- Activity list
1 > Restate the passage of the Gran Canaria travel piece, starting at "Now, coming to" and ending at "the New World.", and swap "earth" for "world".
2 > Carry on the travel piece about Gran Canaria and Las Palmas from its final sentence.

***** Provided text *****

“The Eternal Spring Island”
As pretty much similar to what we are doing from few years ago till today, travelling to the Spanish islands, especially to the Canaries is great during low season months between October until beginning of March. It is almost guaranteed you can find a great flight deal, and this time was not different at all. With Gran Canaria, this is another island to tick off from the list, leaving just two more left to visit to complete them all (as of January 2018). But generally finding some further “impossible” to beat deals to at least the islands we’ve already been anytime during these months, it’s impossible to resist temptation. But be quick, such fares do not last long.
This was the second time we fly to Gran Canaria, and knew this was not a beach holiday at all, but an usual for what we tend do on a weekend trip, a short city break. Back in 2016 this was to the capital city Las Palmas and the nearby villages of the central-north part of the island. And in this occasion, the southern half of the island making the base in Maspalomas. But if you are looking for a beach break middle of winter elsewhere in Europe, this is your best option. Here in the Canaries you have a guaranteed weather of 24 degrees every day, while Gran Canaria seems to be the most favorable island in the world for its climate, hence its nickname “eternal spring”. It is common to see the New Year’s celebrations in the news how people is having a bath in the sea. However, sun is not completely guaranteed. This is a very green island too, and very mountainous therefore it’s good you know the northern half of the island is the rainy one, while the southern half is the sunnier one home to the famous resorts of Maspalomas and Playa del Ingles.
It is an unusual fact to discover majority of the tourists coming to the island do never visit beautiful Las Palmas. All they seem to know is Maspalomas and nothing else. This were great news to us to be honest, and it applies in the same way to Palma in Mallorca. With millions of tourists coming yearly, it’s great to enjoy the big city without the hordes and instead having a more laid back feeling enjoying the life as locals do. In the neighbouring islands of Lanzarote, Tenerife or Fuerteventura for example, this is not the case. Both are islands that people come to visit north to south, east to west because of their unique volcanic landscapes.
Now, coming to Las Palmas. It is the largest city of the European Union lying outside the European continent. Founded by Juan Rejón on 24th of June 1478, with the name of “Real de Las Palmas”. This was just matter of few years until Spain would become the most powerful and largest empire the earth have known back in the days, with the Canary Islands playing a crucial part in the history on the colonisation of the New World.
In 1492, Christopher Columbus anchored in the port of Las Palmas and spent some time on his first trip to the Americas. He would also stop here on his way back to Spain. In the city you can find the now known as Casa de Colon where he stayed, a museum dedicated to his live, the New World and the discoveries. It is also one of the oldest houses in the island, in a fine traditional architecture.
Original Las Palmas is centred in the historic quarters of Triana and Vegueta, completely surrounded on all sides (except the seaside of course) by the ever growing city. First it expanded north towards La Isleta, resulting in the longest beach in the city aligned by the most populated area, while to the south it retained a more traditional urbanism around the small hills. In Vegueta you have the founding city with its cathedral, and Triana is famous for the late 19th century art-nouveau buildings. Overall Las Palmas is a very beautiful city included in the UNESCO tentative list to be named a World Heritage Site.

***** Supplied data *****

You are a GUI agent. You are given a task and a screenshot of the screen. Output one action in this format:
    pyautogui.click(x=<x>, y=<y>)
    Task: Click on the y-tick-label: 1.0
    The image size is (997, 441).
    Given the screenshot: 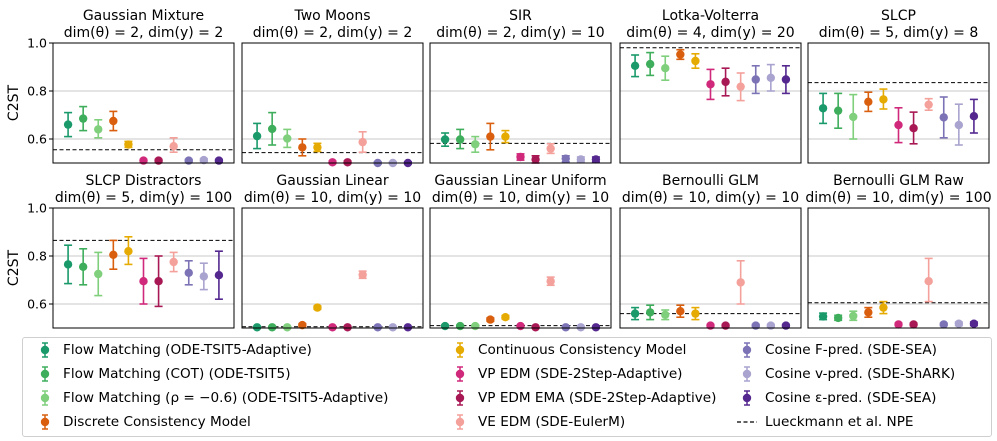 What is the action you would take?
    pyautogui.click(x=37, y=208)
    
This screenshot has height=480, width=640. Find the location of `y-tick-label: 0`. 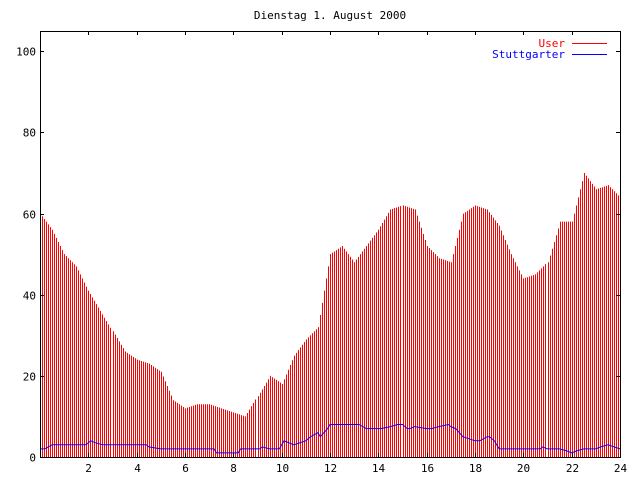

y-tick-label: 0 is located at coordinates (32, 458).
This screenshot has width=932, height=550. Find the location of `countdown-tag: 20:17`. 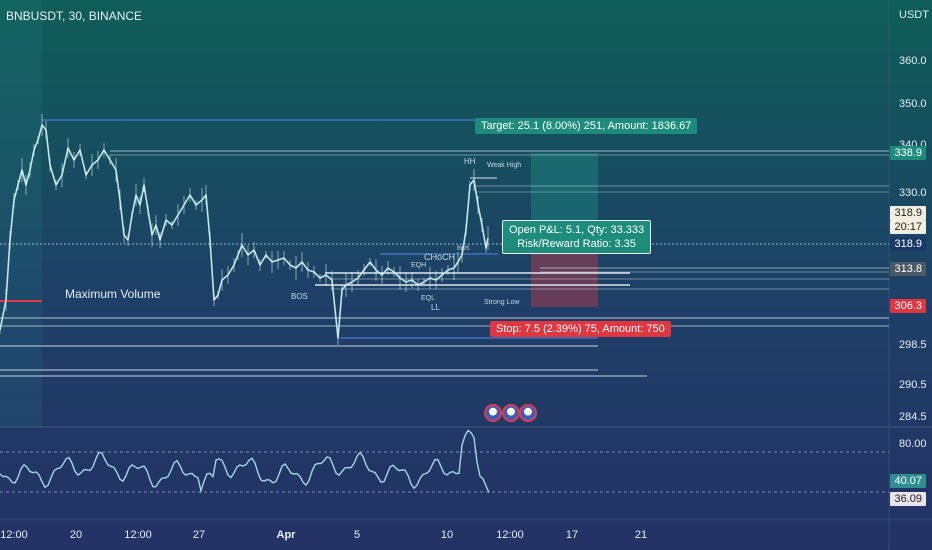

*****
***** Supplied data *****

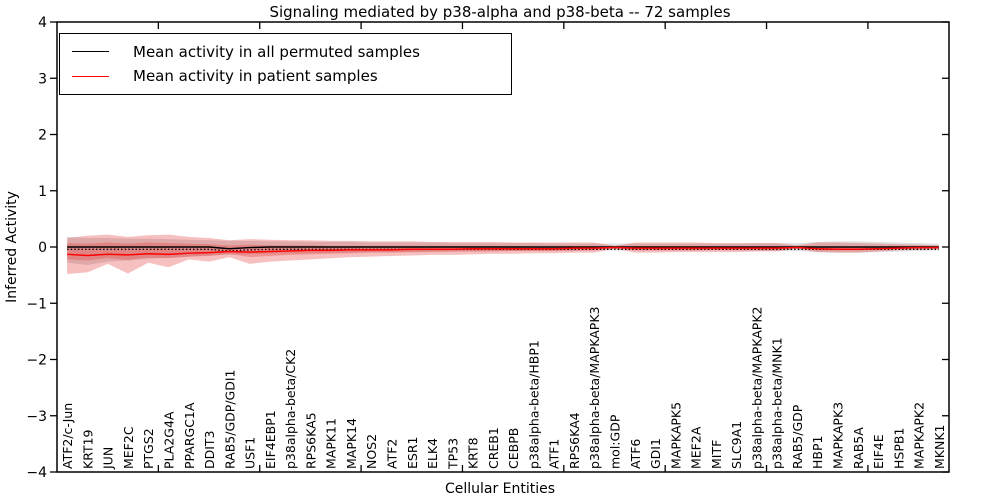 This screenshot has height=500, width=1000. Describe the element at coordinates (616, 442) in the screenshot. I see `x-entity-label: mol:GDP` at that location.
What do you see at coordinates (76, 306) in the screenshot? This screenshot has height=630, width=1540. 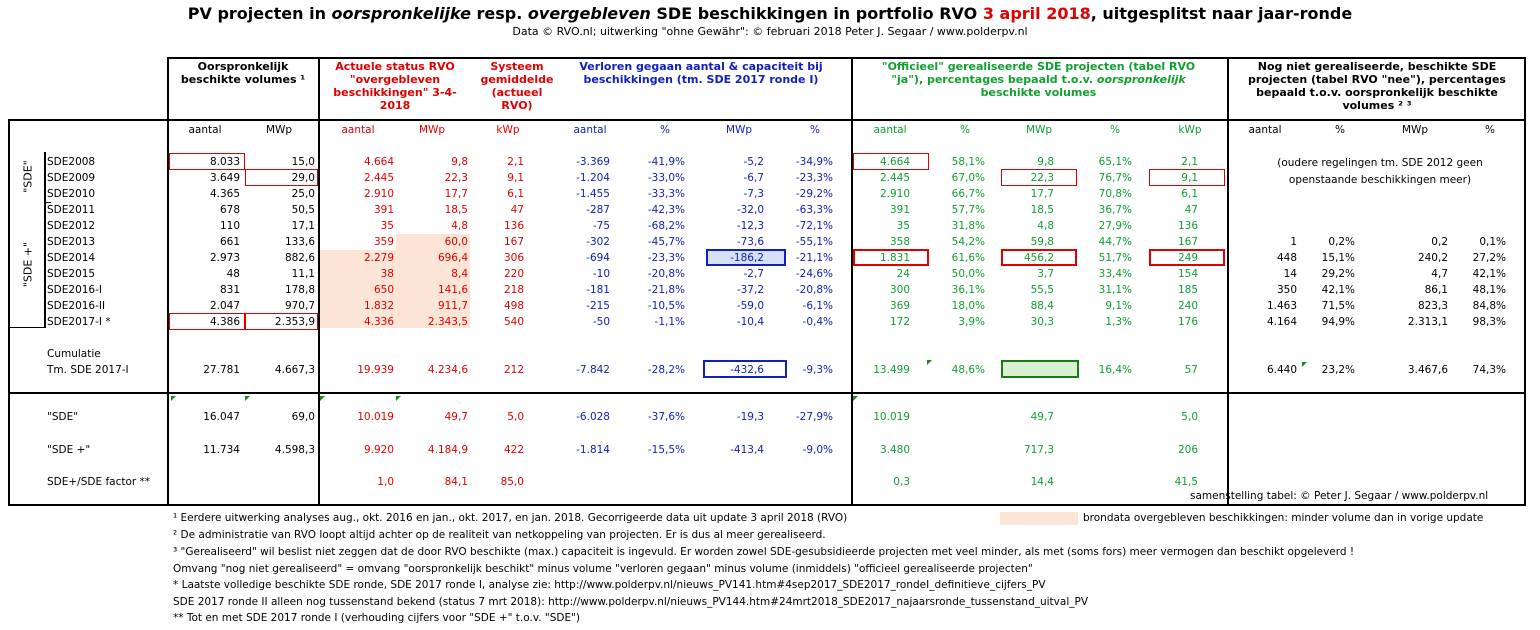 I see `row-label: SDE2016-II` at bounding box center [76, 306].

*****

- Outputs in order
1 >
Now, coming to Las Palmas. It is the largest city of the European Union lying outside the European continent. Founded by Juan Rejón on 24th of June 1478, with the name of “Real de Las Palmas”. This was just matter of few years until Spain would become the most powerful and largest empire the world have known back in the days, with the Canary Islands playing a crucial part in the history on the colonisation of the New World.

2 >
Elsewhere in the island, the cities and villages are way smaller, with plenty of natural parks, mountains and volcanic landscapes everywhere. Great beaches almost anywhere, and the huge resorts at the south, Maspalomas topping any list; and not just famous as the perfect holiday destination, but also for being one of the largest and most open-minded places in the world to cater the LGBT; and the massive sand dunes.
For more information about Las Palmas check Wikipedia and Wikitravel sites. Spain’s currency is the Euro (EUR). Please note that any price reference is true as from when this guide was created, therefore check prices in advance as with the time they change.
What to see and do in Las Palmas:
There are several well defined districts in Las Palmas on an orientation north to south. Following this order, is best to split the city in 3, although some of this districts can be farther divided into separate neighborhoods. Starting from the north in my guide you have:
- Las Isleta-Puerto District The very north of the city is marked by the small peninsula, mostly industrial areas farther beyond, the commercial port at the east and the main beach at the west.
-Castle Built from 1494 on the foundations of a wooden fort by Juan Rejon, the Castilian captain who conquered the island in 1478. It is one of the oldest structures in the city from its “newer” history.
-Las Canteras Beach The best in the city, and also the longest at over 3 km. The promenade parallel to it offers a huge selection of hotels, restaurants, bars and shopping.
- Centro District Where majority of people lives, a newer extension of the city following an orthogonal grid urbanism. Along its western side is Las Canteras Beach all the way, on the eastern side is the much smaller Alcaravaneras Beach and farther south the Leisure Port and main promenade. There’s really nothing around here for sightseeing.
- Old Town The incredibly beautiful historic core of Las Palmas is truly worth it, and it’s often overlooked by the tourists who directly head to the resorts in the southern regions of the island.
-Canalejas Neighbourhood In between the districts of Centro and Old Town. If you’re on a rental car it is best that you park around here to start your walking tour.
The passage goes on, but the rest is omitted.